--- Records shown ---

════

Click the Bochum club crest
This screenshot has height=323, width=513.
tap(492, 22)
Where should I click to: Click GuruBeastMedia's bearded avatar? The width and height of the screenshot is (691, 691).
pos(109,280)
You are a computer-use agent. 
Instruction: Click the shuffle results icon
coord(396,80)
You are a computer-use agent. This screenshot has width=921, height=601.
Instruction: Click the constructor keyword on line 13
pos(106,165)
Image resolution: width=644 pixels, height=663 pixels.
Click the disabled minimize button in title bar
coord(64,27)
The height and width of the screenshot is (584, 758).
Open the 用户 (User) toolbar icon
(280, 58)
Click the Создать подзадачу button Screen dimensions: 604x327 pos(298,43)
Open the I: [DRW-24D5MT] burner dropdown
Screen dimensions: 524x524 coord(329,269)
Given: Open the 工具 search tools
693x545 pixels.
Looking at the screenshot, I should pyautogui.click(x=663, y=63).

════

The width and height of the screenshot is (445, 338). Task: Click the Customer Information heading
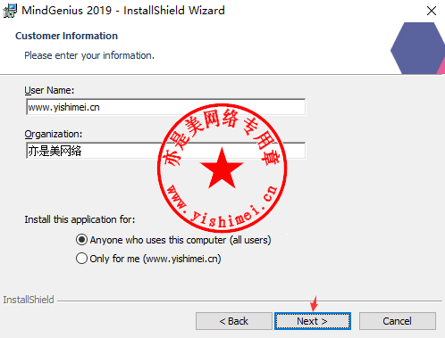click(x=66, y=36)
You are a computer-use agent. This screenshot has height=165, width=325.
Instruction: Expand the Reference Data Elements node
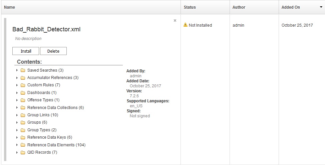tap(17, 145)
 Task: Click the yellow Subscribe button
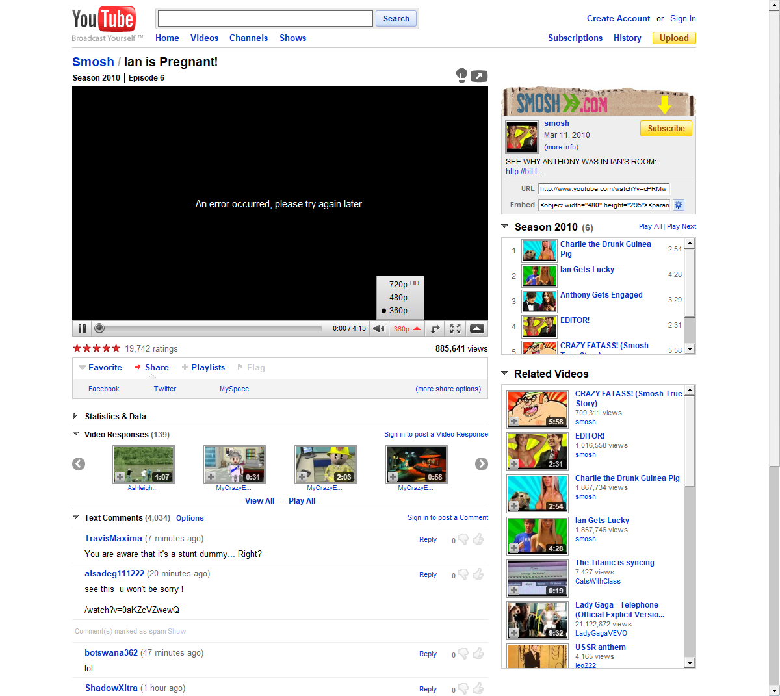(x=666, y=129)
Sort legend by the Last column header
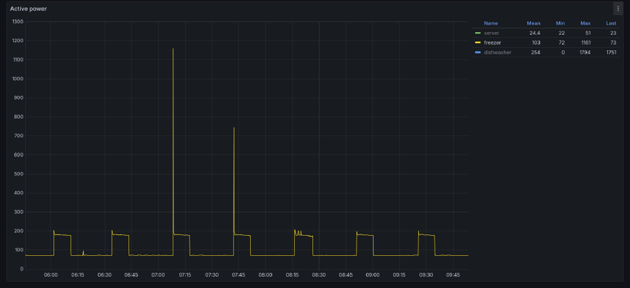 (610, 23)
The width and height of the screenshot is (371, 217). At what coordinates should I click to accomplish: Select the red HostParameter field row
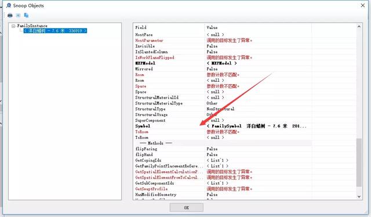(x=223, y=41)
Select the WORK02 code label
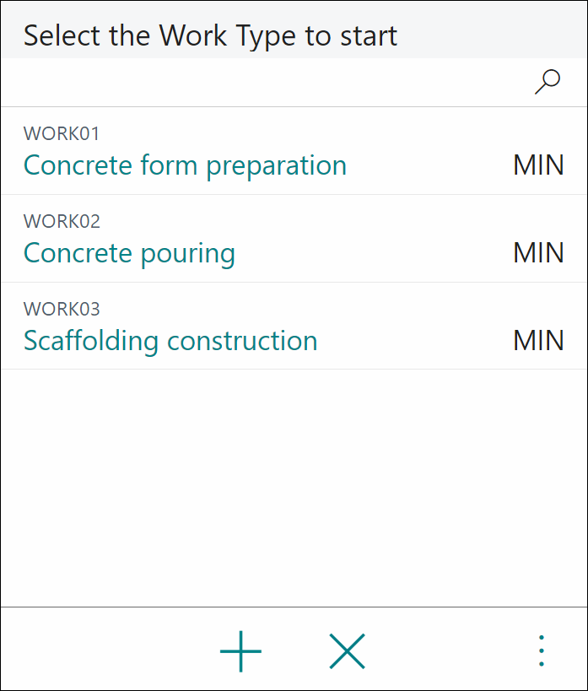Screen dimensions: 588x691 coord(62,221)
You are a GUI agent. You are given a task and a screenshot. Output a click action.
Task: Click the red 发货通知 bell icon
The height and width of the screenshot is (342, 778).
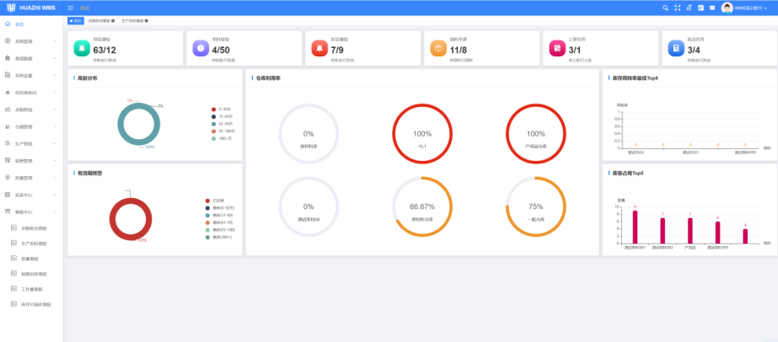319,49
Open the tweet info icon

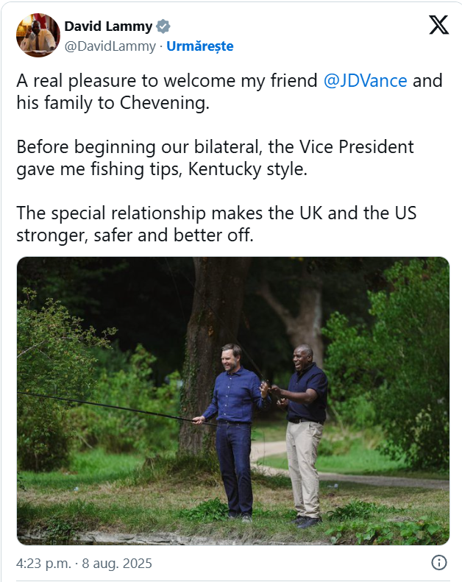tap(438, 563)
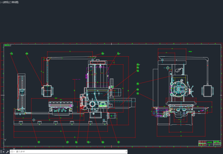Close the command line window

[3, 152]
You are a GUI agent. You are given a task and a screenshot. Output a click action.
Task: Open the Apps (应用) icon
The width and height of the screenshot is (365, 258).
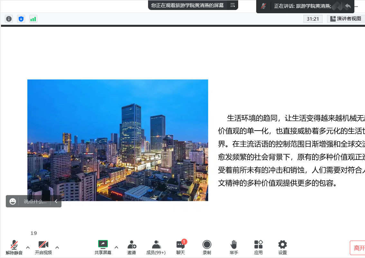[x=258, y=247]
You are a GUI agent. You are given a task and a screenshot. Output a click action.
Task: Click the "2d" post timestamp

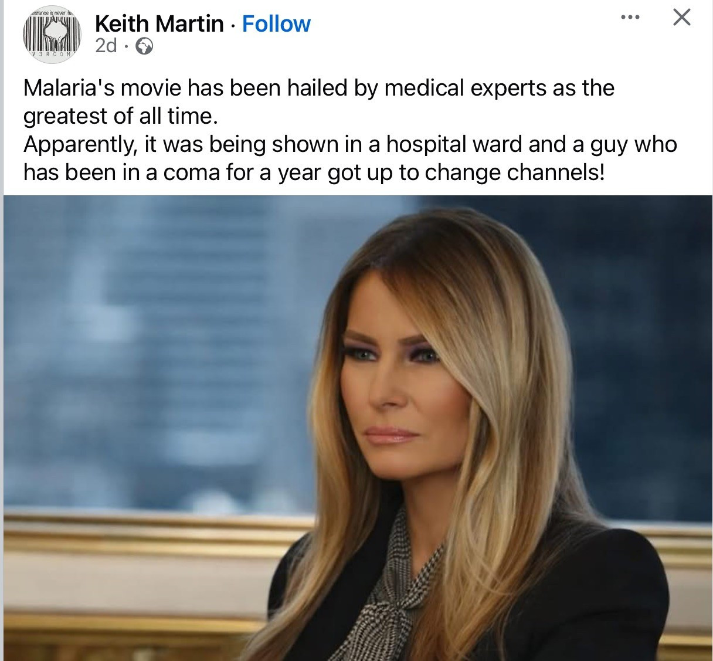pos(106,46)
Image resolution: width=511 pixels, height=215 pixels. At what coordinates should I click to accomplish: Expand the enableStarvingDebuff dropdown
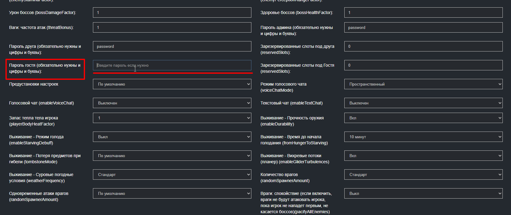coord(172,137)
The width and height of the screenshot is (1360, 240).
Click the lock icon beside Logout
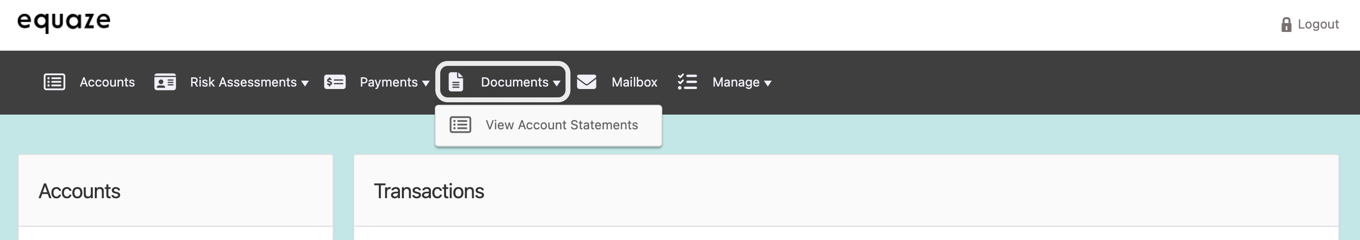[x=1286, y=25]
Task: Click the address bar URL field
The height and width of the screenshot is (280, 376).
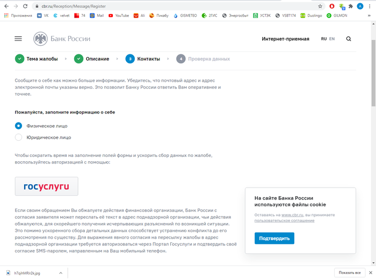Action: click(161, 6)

════

--- Your instructions ---
Search the entries for "computer" and show every line that has it.

--- Your response ---
You are a computer-use agent. 
You are a computer-use agent. This screenshot has width=921, height=601.
You are a computer-use agent. This screenshot has height=165, width=325.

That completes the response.